■ **Consigne**
Quelles personnes et quels établissements d'enseignement sont nommés dans l'extrait sur Buffalo Grill ci-dessous ? Citez-les tous.

■ **Extrait fourni**
════════════════════

Buffalo dans l’arène de la crise : une réputation sur le grill

9Les événements s’enchaînent très rapidement pour Buffalo Grill. Un tel scandale peut porter gravement atteinte à la réputation d’une entreprise alimentaire. Dès lors, se posent deux questions essentielles pour mesurer l’impact de l’atteinte à la réputation du groupe français :

  • Comment Buffalo Grill a-t-il réussi à faire face à la crise de 2002 ?
  • Comment l’entreprise a-t-elle réussi à rétablir sa réputation ?

Un manque de préparation évident

10Ce qui frappe tout d’abord lorsqu’on porte un regard attentif sur le déroulé des événements, c’est le manque de préparation de Buffalo Grill à la crise. En tant qu’entreprise de restauration, le risque de contamination alimentaire est pourtant bien présent et susceptible de porter atteinte à la réputation. Au vu de la chronologie des faits, nous pouvons affirmer que Buffalo Grill n’avait pas de parade efficace face à ces risques. Comme le précise Michèle Gabay, professeur en sciences de l’information et de la communication à l’université Paris VII et à HEC : « La direction de Buffalo Grill n’avait manifestement pas imaginé qu’un tel risque puisse toucher l’entreprise »[4]. Sans véritable mécanisme de gestion de crise, la direction de Buffalo Grill est désarçonnée par les révélations et leurs premières conséquences, et ne sait comment réagir, gardant le silence pendant la garde à vue du PDG Christian Picart.

════════════════════

■ **Section des données**
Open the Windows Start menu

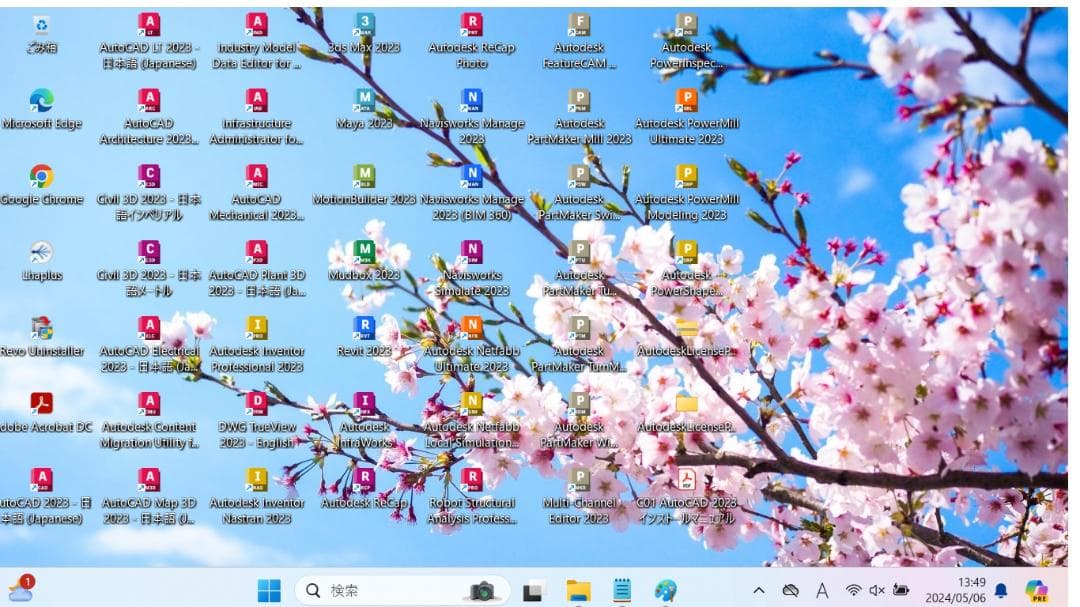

════════════════════

■ **Réponse complète**
Personnes : Michèle Gabay, Christian Picart
Établissements d'enseignement : l'université Paris VII, HEC